The CASPER+ trial: is collaborative care clinically effective and cost effective for older adults with depression in primary care?
Depression among older people in primary care is common and often co-exists with long term health problems. This group of people are often identified through screening and case finding where they ‘screen positive’ to incentivised questionnaires such as the PHQ9. Management of older people with depression is often limited, since IAPT services focus on working age adults and older peoples’ mental health services do not have sufficient capacity. Primary care management often involves the use of antidepressant medication, but compliance is poor and there is little access to psychosocial interventions. Collaborative care is a primary care-based organisational approach using case managers to improve the use of medication and to deliver evidence-supported psychological therapy.
Collaborative Care has been trialled in non-UK settings and could be potentially be adapted for older people with depression. NICE guidelines have previously recommended that large scale trials of this approach be undertaken. The NIHR Health Technology Assessment Programme commissioned such a trial to address this evidential gap. We present the initial results of the Collaborative Care for Screen-positive Elders-PLUS (CASPER trial ISRCTN45842879).
We conducted a large scale pragmatic two arm trial in 62 GP practices of 485 adults aged 65+ with DSM-IV Major Depressive Disorder. Participants were randomised to either collaborative care with provision of evidence-supported psychological therapy (behavioural activation) and medication management or usual GP care alone (control condition). The primary outcome was depression severity (PHQ9) at four months post-randomisation. Secondary outcomes included anxiety (GAD7), somatisation (PHQ15), health-related quality of life as measured by the SF-12 at four, 12 and 18 months. We also conducted a concurrent economic evaluation.

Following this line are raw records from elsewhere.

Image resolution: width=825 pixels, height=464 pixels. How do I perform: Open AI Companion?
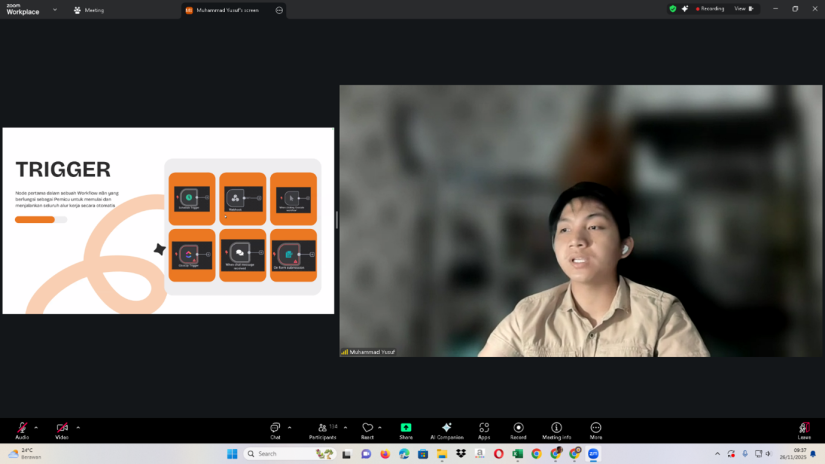446,428
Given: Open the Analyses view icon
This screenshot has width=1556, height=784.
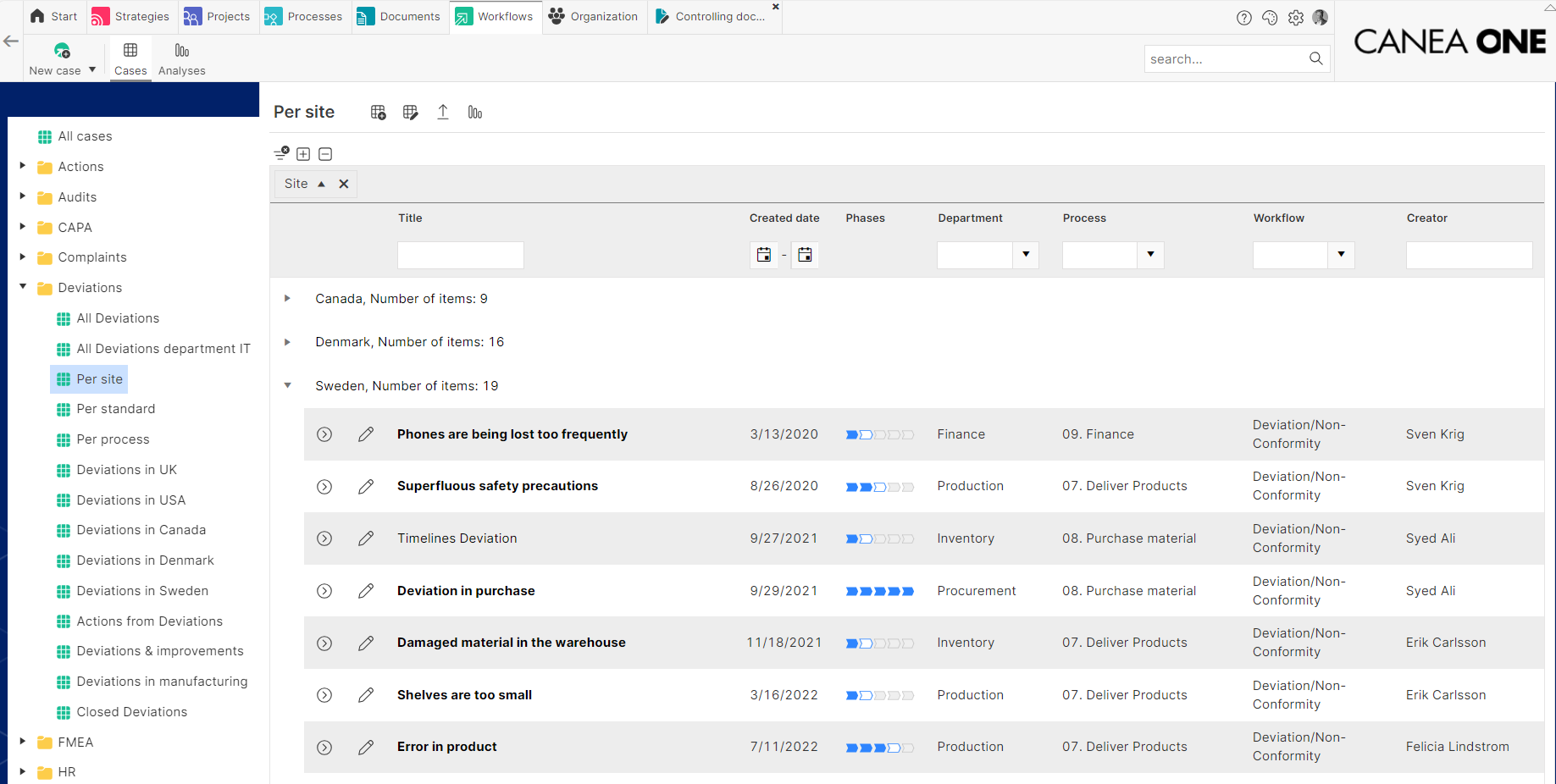Looking at the screenshot, I should coord(181,51).
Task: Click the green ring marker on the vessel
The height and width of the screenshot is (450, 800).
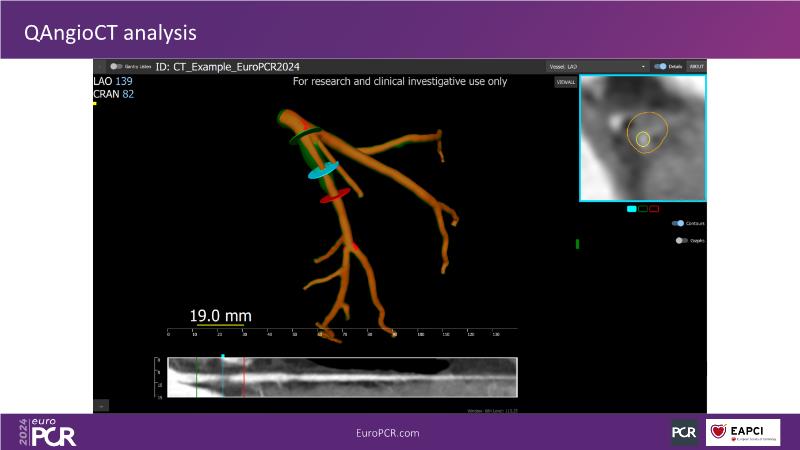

The primary endpoint at four months favoured Collaborative Care (mean difference: 1.92 PHQ9 score points, 95% CI: 0.85 to 2.99, p<.001) equivalent to a moderate standard effect size of 0.34. Treatment differences were however not maintained at 12 or 18 months. There were statistically significant improvements in anxiety, reduced somatisation and improved quality of life. Overall, the mean cost per incremental QALY compared to usual care was £26,016, however, for participants attending six or more sessions it appears to represent better value for money (£9,876/QALY).
There is relatively little research to inform the provision of primary care for older adults with depression. The results of the CASPER+ trial show that collaborative care is effective across a range of short term outcomes in this group. More research is needed to establish if and how benefits can be sustained. The CASPER+ trial is the largest UK trial to date for older people with depression, and are likely to inform forthcoming NICE guidelines in this area (currently under revision).